Analysis: Proposed Overflow Guard in contrib/xml2 parse_params

Core Problem (as framed by submitter)

The submitter, Varik Matevosyan, proposed a defensive patch against signed-integer overflow in contrib/xml2's parse_params routine. The specific code pattern under scrutiny is the conventional PostgreSQL idiom of growing a dynamically-sized array by doubling a capacity counter (max_params *= 2 or similar), where the loop terminates because AllocSizeIsValid (or the palloc call itself) rejects the oversized request before the signed integer wraps to a negative value.

The submitter argued two things:

1. Relying on signed-integer overflow behavior is technically undefined behavior (UB) in C, even if in practice AllocSizeIsValid catches the oversized allocation first.
2. The current safety is "incidental" — it works only because the MaxAllocSize ceiling happens to be crossed before overflow occurs.

The submitter acknowledged up front that the overflow is unreachable in current builds (since text input is bounded by MaxAllocSize, bounding nparams below the doubling threshold), framing this as a stylistic/robustness cleanup to align with "explicit overflow-checking idiom used elsewhere in the tree."

Tom Lane's Rejection and the Architectural Reasoning

Tom Lane (core committer, final authority on code-style matters across the tree) rejected the patch with a concise but architecturally important explanation:

1. The UB argument is incorrect in practice. AllocSizeIsValid rejects any allocation request >= 1GB (i.e., MaxAllocSize). Because array growth doubles the capacity, the allocation-size check will fail one iteration before the signed integer counter itself could overflow INT_MAX (~2GB worth of element count for typical element sizes, and much earlier for larger structs). Thus the overflow path is genuinely unreachable — not merely unlikely.
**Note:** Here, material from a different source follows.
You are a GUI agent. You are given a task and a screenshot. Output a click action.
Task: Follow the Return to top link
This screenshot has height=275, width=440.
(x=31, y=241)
2. This is the intentional design of MaxAllocSize. Tom pointed to the comment in utils/memutils.h explaining that MaxAllocSize is deliberately set to 0x3fffffff (1GB − 1) rather than 2GB precisely to provide this headroom: it guarantees that size calculations involving doubling or modest multiplication cannot overflow a signed 32-bit integer before the allocator itself rejects the request. In other words, the "incidental" safety the submitter described is actually a deliberate invariant baked into the memory context API contract.

3. Consistency argument inverted. The submitter claimed the patch would make parse_params more consistent with the rest of the tree. Tom countered that the opposite is true: "many many places in our tree" use exactly this idiom, so adding explicit pre-overflow checks here would make parse_params an outlier, not a conformer.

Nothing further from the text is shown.